Words common in broader Greek, but relatively absent in the New Testament.

δή (50.97%, 94.65%)

The first word that we encounter that’s relatively common in our subcorpus but not the GNT is δή. And what I’d say is that it’s emblematic of the fact that the broader and richer particle usage in Greek is not reflected in the GNT. This is one challenge for students moving from NT Koine to broader Greek – encountering and mastering a range of particles.

(see also τοίνυν, ἦ, οὐκοῦν and οὔκουν

(54.88%, 85.14%)

Using ὦ in vocative address is relatively uncommon in the GNT.

τοιοῦτος (56.28%, 80.18%)

The ‘extended’ set of qualitative and quantitative demonstrative-type adjectives are under-represented in the GNT.

ἐπεί (58.01%, 83.07%)

This one surprised me (as did a few), simply because I have become rather use to ἐπεί

οἴομαι (60.19%, 97.34%)

With only 3 NT occurrences, this is a high-frequency non-GNT word that is remarkable absent in the GNT.

βούλομαι (60.5%, 83.8%)

Similarly this one. This makes me suspect that the GNT has some systematic preferences, e.g. θέλω in place of βούλομαι. Students transitioning from NT-only Koine to broader Greek would benefit from just some advance notice on these.

οἷος (62.16%, 90.42%)

Similar to τοιοῦτος above.

ὥσπερ (62.63%, 84.15%)

For a word that I use conversationally quite a bit, I was again surprised by its infrequency. I have a hunch this is perhaps reflected in a preference for ὡς.

ὅδε (66.3%, 91.36%)

The nearest demonstrative is drastically under-represented in the GNT, probably reflecting its disuse among contemporary speakers. It would be interesting to compare this with a broader Koine corpus.

πολέμιος (66.47%, n/a)

This is the first, but not the only word, that is reasonably frequent in our subcorpus, but appears zero times in the GNT. (σφεῖς is the next most common one).

μάλιστα (67.34%, 91.41%)

Another reasonably common word (and useful conversational one!) dramatically absent in GNT.

τυγχάνω (67.42%, 91.97%)

χρή (69.94%, hapax)

Remarkable that this is a hapax in the NT (James 3:10)

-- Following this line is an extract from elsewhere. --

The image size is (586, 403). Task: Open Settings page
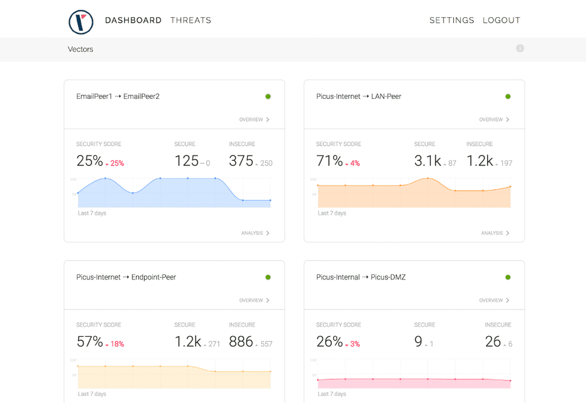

ἀφικνέομαι (70.23%, hapax)

Again remarkable to me, having become used to so many people ‘arriving’ in various places. (Rom 16:19)

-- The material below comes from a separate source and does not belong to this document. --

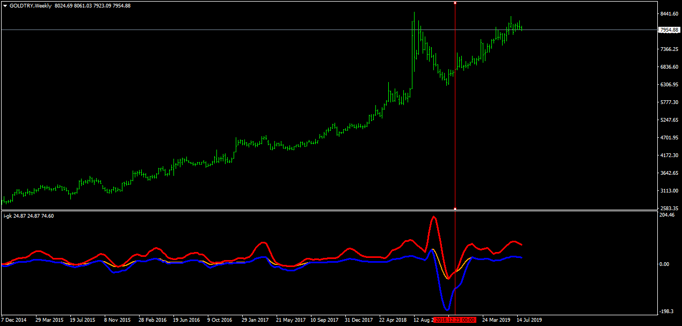Click the top handle of the vertical line
Screen dimensions: 682x326
[455, 3]

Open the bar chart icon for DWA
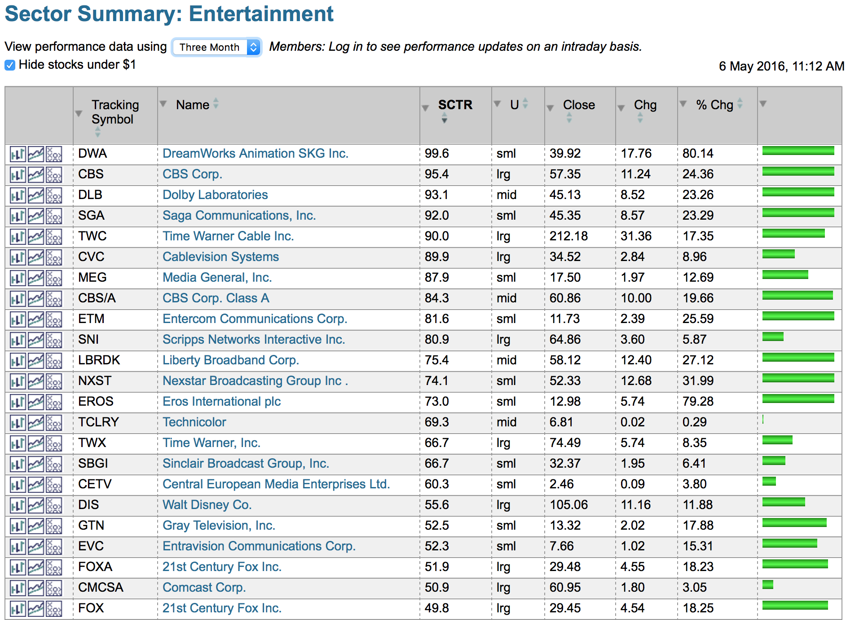tap(18, 154)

I could go on, to be honest. But one of the things this brings home to me is that those who learn with only NT Greek, need to have their sense of Greek ‘normed’ a bit against a broader Greek corpus. Not necessarily this corpus, but nevertheless ‘broader’ Greek. How can you have a sense of Greek usage if your only reading material is the GNT corpus?

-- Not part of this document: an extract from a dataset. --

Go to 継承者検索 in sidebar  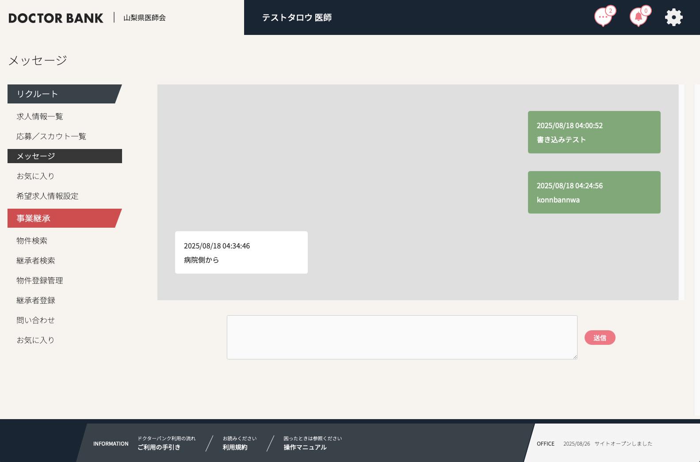click(x=36, y=260)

Secondly, it sets some bench marks for my own writing. The vocabulary data James is generating lets me check my own tendencies, which very often are shaped by what I’ve been reading lately! To ask the question of, “is this word relatively common, or uncommon?” And to shape the vocabulary introduction in LGPSI around benchmarks of 1000, 2000, 3000, 4000 lemma.